The advancement in mobile technology, such as 4G and 5G networks, and the proliferation of bandwidth-intensive applications have driven growth in mobile data usage globally. Also, the rampant usage of network-intensive applications for video conferencing and cloud services has fueled the rise. This has led to greater capital spending by wireless carriers to meet this incremental demand, aiding the demand for tower REITs like SBA Communications’ SBAC wireless communication infrastructure.
The company has a resilient and stable site-leasing business model as it generates most of its revenues from long-term (typically five to 10 years) tower leases with built-in rent escalators. This assures stable site-leasing revenues for SBA Communication. In the second quarter of 2023, 89% of the total incremental domestic leasing revenues came from the big four carriers — AT&T, Inc. T, T-Mobile TMUS, Verizon VZ and Dish.

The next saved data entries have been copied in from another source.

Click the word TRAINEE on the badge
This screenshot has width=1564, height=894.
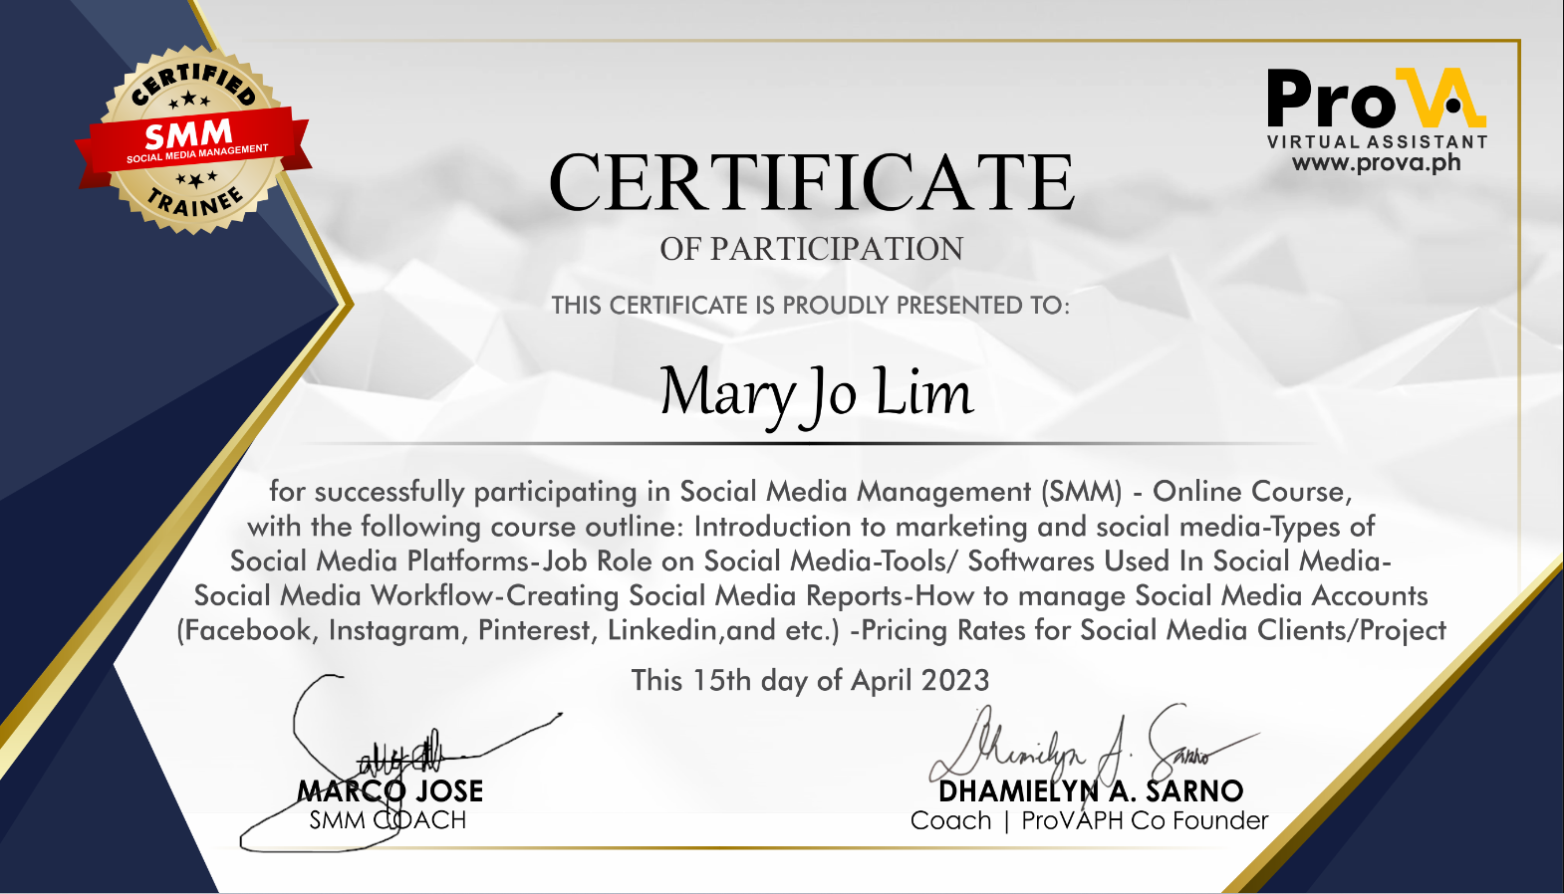[x=195, y=202]
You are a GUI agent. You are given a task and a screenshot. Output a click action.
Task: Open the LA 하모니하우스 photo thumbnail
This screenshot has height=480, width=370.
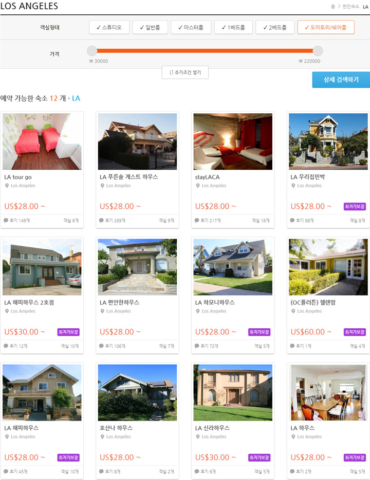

Moreover, in late July 2023, SBAC signed a new five-year master lease agreement with AT&T. The deal will help AT&T deploy 5G and other advanced technologies by leveraging SBA Communications’ vast U.S. tower portfolio, benefiting both companies. We expect 2023 site-leasing revenues to increase 7.1% year over year.

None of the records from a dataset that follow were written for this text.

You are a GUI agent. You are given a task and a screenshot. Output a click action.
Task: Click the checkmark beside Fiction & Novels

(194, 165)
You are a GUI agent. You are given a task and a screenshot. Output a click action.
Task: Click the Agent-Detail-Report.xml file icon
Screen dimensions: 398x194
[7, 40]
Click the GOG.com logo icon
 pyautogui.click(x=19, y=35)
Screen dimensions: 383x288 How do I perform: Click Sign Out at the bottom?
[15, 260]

SBA Communications’ portfolio expansion efforts into select international markets with high growth characteristics position it well to take advantage of secular trends in mobile data usage and wireless spending growth worldwide. In the second quarter of 2023, the company acquired nine communication sites for a total cash consideration of $7.2 million. It also built 64 towers during this period.
Subsequent to the end of the second quarter, SBAC purchased or is under contract to buy 134 communication sites for a total consideration of $72.9 million in cash. It expects to conclude these buyouts by the end of this year.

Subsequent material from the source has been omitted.